3rd Salisbury suspect is ‘$1million agent who vanished from records’
A THIRD suspect in the Salisbury novichok attack has been unmasked as a high-ranking Russian spy.
Denis Sergeev is a graduate of an elite military academy in Moscow that churns out top intelligence officers.
The 45-year-old is thought to have left the UK on the same day as the nerve agent attack on former double-agent Sergei Skripal and his daughter Yulia in Salisbury.
Yesterday he was also linked to the botched poisoning of an arms dealer in Bulgaria in 2015. And he is said to have been the boss of several sham companies and connected to a Russian bank loan of more than $1million.
Sergeev’s true identity and details of his movements were revealed last night by investigative website Bellingcat.
Using the cover name Sergey Fedotov, he arrived at Heathrow on March 2 last year hours before Alexander Mishkin and Anatoly Chepiga – the two lead suspects in the Salisbury poisoning. All three are thought to serve in the Russian military intelligence service, the GRU. Sergeev was checked-in on a Heathrow flight to Russia on March 4 – the day the Skripals were found collapsed on a bench in Salisbury – but instead aborted his travel plans and made his way to Moscow via Rome.
Russian authorities are now thought to have taken the ‘unushared sual measure’ of erasing any public records relating to the three agents over the last two months. Bellingcat said: ‘These unprecedented actions cannot plausibly be taken without direct involvement of the Russian state, and add further credibility to the UK Government’s assertion that the Skripal poisoning operation, and the subsequent cover-up, were coordinated at a state level.’

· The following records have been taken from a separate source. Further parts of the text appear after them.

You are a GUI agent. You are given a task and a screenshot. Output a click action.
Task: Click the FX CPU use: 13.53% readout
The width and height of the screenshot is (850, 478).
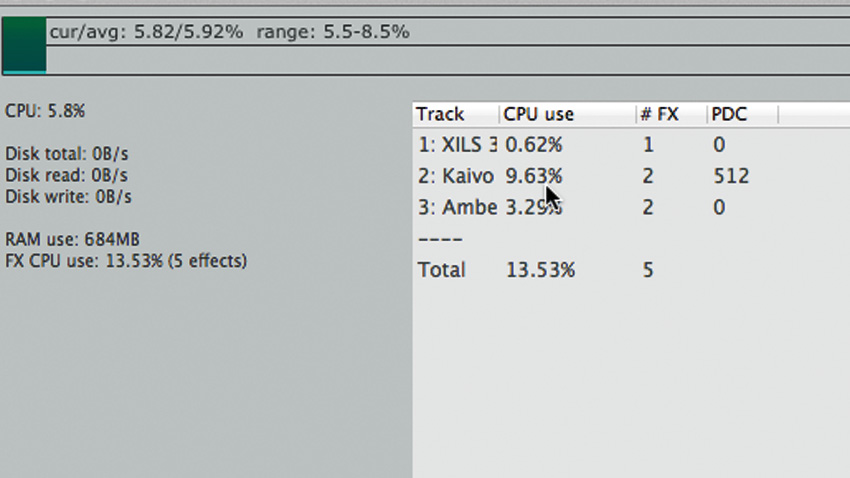(126, 261)

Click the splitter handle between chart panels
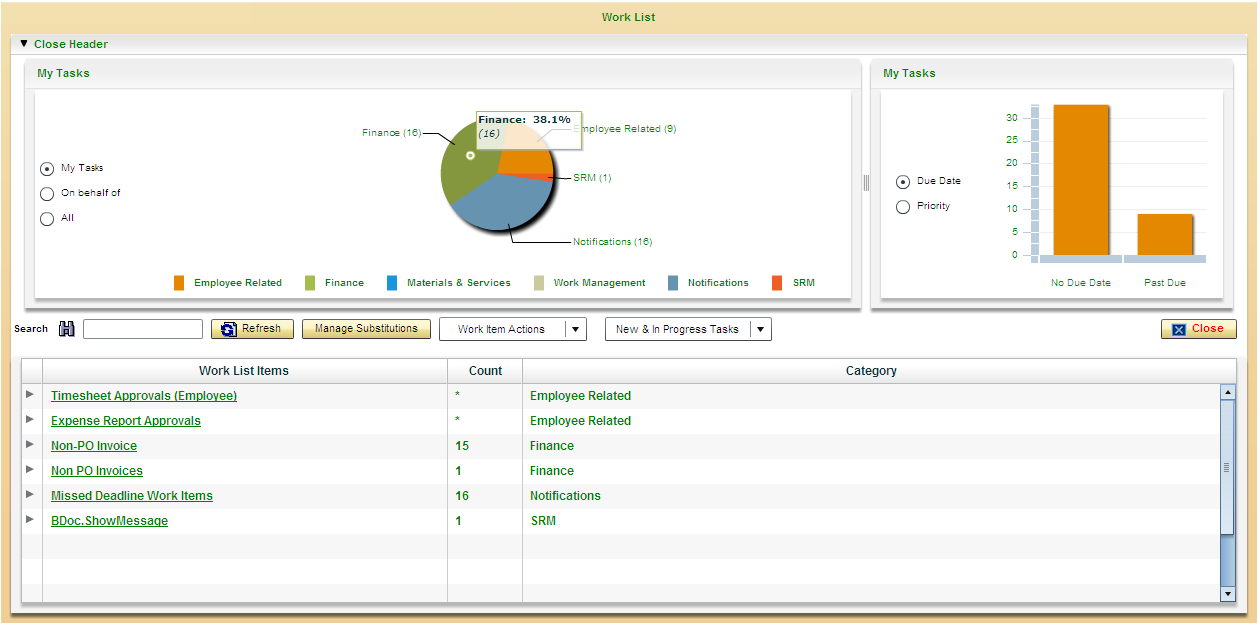pyautogui.click(x=866, y=183)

Sergeev used a passport under his cover name to travel to cities including Milan, Geneva, Paris, Sofia and Istanbul. On a trip to Prague in 2013 he reportedly a room with fellow Skripal suspect Mishkin.
Bellingcat said it found evidence that Sergeev had served as the shareholder or managing director of eight Russian ‘sham’ companies, which were all liquidated between 2007 and 2012. In some of those, he shared the top job with other GRU officers.
In 2009, he was said to have secured a personal loan from a Russian bank for just over $1million, despite a credit history showing limited assets.
In 2015, Sergeev left Bulgaria on the night of the botched poisoning of arms dealer Emilian Gebrev, who collapsed during a dinner with trading partners and slipped into a coma. He survived, but no suspect was ever found. Flight records show Sergeev also travelled to Britain before and after the Brexit referendum in June 2016, including a four-day visit to London from July 14. The GRU agent also visited Barcelona in 2017 two days before the Catalonian independence referendum.
Married Sergeev, who has an adult daughter, was born in Kazakhstan, and served in the Russian army. In around 2000 he enrolled at Moscow’s Military Diplomatic Academy – a feeder for the GRU.
Mr Skripal, 66, and daughter Yulia, 33, were exposed to Novichok after it was sprayed on their front door handle in Salisbury. Mother- of- three Dawn Sturgess, 44, later died after discovering the discarded perfume bottle in which the deadly nerve agent had been transported.